> **YOUR TASK**
Give every line of the listing word for word, beginning at the first and including the line with "Task: Click yellow" as the last.

Content starts

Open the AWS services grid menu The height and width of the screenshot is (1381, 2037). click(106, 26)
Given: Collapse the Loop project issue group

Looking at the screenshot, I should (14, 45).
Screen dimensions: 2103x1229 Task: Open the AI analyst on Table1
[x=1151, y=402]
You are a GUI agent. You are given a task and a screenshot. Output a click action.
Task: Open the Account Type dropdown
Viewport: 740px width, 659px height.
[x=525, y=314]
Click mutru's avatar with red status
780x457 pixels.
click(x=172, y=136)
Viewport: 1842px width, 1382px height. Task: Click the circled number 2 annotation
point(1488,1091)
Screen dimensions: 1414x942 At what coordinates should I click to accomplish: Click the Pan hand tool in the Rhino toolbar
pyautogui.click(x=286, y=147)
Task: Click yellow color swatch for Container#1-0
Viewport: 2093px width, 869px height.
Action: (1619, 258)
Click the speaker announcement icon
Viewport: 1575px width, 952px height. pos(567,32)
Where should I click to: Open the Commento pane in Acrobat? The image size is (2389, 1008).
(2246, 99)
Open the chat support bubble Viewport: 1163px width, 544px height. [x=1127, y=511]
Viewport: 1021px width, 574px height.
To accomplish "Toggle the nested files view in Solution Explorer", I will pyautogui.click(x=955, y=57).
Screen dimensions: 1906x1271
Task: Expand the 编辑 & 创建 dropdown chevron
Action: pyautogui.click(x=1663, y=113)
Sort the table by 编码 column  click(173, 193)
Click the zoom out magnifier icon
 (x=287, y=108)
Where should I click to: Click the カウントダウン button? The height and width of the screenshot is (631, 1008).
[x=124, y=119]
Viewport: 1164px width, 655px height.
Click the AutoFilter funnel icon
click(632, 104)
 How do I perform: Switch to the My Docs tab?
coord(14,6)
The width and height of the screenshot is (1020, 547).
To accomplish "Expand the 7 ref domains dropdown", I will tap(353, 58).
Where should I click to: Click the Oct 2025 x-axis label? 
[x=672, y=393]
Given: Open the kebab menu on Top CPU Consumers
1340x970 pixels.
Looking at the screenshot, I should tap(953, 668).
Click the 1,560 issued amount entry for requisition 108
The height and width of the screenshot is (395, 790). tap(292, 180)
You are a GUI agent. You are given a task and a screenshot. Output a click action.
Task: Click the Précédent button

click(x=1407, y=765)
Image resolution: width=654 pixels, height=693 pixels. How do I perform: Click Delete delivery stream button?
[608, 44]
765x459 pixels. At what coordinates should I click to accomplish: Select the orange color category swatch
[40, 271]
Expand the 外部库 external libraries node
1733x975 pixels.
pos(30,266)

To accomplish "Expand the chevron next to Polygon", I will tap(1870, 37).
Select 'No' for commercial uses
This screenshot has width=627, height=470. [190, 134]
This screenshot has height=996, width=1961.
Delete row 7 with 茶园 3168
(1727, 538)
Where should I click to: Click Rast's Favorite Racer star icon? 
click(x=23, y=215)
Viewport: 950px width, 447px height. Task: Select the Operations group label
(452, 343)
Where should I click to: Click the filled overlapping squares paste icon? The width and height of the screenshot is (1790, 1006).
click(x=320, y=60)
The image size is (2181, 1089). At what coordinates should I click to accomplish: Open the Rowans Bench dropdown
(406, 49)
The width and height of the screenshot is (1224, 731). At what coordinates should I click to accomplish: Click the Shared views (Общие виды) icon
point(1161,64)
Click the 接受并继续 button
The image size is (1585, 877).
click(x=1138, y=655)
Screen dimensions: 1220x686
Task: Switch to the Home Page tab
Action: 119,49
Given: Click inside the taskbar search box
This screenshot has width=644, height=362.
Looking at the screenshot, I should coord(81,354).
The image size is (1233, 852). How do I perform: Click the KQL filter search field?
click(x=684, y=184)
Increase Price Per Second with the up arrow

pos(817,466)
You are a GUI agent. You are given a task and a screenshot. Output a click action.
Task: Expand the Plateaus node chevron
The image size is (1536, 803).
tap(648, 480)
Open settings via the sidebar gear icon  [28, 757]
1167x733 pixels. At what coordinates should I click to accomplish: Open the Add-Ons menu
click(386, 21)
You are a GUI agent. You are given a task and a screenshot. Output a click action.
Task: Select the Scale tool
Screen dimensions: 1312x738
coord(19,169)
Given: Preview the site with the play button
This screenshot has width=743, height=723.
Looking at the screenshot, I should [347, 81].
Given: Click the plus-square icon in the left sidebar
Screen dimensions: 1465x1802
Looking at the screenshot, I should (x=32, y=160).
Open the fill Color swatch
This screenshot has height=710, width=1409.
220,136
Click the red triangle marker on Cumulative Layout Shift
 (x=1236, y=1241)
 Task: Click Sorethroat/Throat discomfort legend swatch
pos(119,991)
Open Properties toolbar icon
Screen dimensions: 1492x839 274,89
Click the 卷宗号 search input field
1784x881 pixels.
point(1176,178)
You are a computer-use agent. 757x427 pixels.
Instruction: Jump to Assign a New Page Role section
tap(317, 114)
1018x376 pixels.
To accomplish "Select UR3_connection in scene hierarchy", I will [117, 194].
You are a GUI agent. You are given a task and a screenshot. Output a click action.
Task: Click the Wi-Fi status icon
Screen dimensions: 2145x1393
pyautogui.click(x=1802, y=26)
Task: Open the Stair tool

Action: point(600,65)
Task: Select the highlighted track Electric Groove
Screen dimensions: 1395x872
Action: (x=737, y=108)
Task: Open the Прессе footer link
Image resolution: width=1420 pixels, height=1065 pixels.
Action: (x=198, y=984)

Content ends

> **SOLUTION BELOW**
Open the AWS services grid menu The height and width of the screenshot is (1381, 2037). click(106, 26)
Given: Collapse the Loop project issue group

Looking at the screenshot, I should (14, 45).
Screen dimensions: 2103x1229 Task: Open the AI analyst on Table1
[x=1151, y=402]
You are a GUI agent. You are given a task and a screenshot. Output a click action.
Task: Open the Account Type dropdown
Viewport: 740px width, 659px height.
[x=525, y=314]
Click mutru's avatar with red status
780x457 pixels.
click(x=172, y=136)
Viewport: 1842px width, 1382px height. Task: Click the circled number 2 annotation
point(1488,1091)
Screen dimensions: 1414x942 At what coordinates should I click to accomplish: Click the Pan hand tool in the Rhino toolbar
pyautogui.click(x=286, y=147)
Task: Click yellow color swatch for Container#1-0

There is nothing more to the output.